And this blog is one of those projects, so it’s not enough to just write any more. Eventually, this blog has to be good, which I define as valuable to readers (as opposed to just valuable to me as a place to practice writing).

Over the years, I have seen/read/heard a lot of advice about writing, but one really stands out to me right now, and I am trying to really understand it.

It was a podcast episode of Scriptnotes (transcript), where Craig Mazin, the writer of the Chernobyl mini-series, explained what a story is. I recommend reading the whole thing, but the essential generator of story was an argument. This interests me because most of what I am writing is my side of an argument.

According to Mazin, to generate a story, you start with an argument with a true side and a false side. Then, you create a character that believes the false side and lives a stable, but imperfect life with this belief.

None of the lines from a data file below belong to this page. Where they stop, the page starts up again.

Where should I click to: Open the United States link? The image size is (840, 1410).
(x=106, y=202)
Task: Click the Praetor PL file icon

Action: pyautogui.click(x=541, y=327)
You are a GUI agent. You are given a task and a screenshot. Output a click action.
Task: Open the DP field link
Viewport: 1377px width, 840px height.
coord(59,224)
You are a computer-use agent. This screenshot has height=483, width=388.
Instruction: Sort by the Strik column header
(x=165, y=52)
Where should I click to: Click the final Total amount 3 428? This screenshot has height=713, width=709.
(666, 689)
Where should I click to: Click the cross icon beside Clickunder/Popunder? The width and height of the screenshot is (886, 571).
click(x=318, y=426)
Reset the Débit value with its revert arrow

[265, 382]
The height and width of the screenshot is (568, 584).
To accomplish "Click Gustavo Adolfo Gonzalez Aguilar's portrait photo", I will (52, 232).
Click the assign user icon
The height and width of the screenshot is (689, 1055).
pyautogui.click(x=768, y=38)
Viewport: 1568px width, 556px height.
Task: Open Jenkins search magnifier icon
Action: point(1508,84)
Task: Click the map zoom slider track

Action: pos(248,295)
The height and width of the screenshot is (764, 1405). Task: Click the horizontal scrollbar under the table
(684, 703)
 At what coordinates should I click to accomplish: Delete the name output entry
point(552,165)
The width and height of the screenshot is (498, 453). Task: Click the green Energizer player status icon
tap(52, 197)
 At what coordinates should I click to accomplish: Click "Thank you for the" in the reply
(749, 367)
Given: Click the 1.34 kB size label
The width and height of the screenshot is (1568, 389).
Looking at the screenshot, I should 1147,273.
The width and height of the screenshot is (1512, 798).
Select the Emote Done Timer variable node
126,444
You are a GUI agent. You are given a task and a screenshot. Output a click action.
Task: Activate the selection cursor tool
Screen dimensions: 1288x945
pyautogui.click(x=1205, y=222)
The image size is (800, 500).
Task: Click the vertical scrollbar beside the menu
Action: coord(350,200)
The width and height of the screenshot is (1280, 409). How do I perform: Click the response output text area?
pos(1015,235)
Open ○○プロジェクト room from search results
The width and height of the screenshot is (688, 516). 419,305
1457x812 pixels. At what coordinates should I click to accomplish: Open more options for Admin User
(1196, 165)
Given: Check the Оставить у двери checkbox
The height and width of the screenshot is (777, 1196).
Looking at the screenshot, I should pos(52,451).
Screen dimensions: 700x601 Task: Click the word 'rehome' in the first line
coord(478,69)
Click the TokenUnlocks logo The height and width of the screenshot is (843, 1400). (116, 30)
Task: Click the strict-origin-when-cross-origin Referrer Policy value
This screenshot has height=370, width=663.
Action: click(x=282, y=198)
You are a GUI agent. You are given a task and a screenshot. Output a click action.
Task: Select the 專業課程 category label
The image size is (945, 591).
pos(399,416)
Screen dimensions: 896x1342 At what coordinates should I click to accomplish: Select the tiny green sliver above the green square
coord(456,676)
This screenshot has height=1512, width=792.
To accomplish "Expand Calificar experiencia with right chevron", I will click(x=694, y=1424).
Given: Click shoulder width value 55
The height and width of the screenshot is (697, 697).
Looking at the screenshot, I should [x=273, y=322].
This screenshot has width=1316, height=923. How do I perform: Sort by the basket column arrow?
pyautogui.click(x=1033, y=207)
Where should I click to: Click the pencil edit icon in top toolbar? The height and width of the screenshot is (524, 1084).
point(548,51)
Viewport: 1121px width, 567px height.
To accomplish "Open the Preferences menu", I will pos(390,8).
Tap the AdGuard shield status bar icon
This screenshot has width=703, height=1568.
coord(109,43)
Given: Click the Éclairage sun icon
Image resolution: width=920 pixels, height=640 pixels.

The story will make that stable life impossible and eventually change the character’s worldview such that they act in accordance with the true side of the argument. The details are fascinating, and I recommend you read the transcript (the back episodes are available on a paid subscription if you want to listen to it).

One way to sum it up is:

What is more interesting: “you know, if you lie to people, they might not believe you when you are telling the truth” or The Boy who Cried Wolf?

The first example is just advice (which is actually good advice, but it’s boring) and the second is a story. It has humor, it has twists, and it has an argument exemplified by a character living the opposite of the advice. It’s not exactly the same structure as Mazin’s, but it works.

Craig Mazin writes fiction, and a lot of what he’s describing is story invention. But, it applies to non-fiction as well (see his José Fernandez example). And, of course, if I think back to interesting non-fiction books I have read, they are full of stories.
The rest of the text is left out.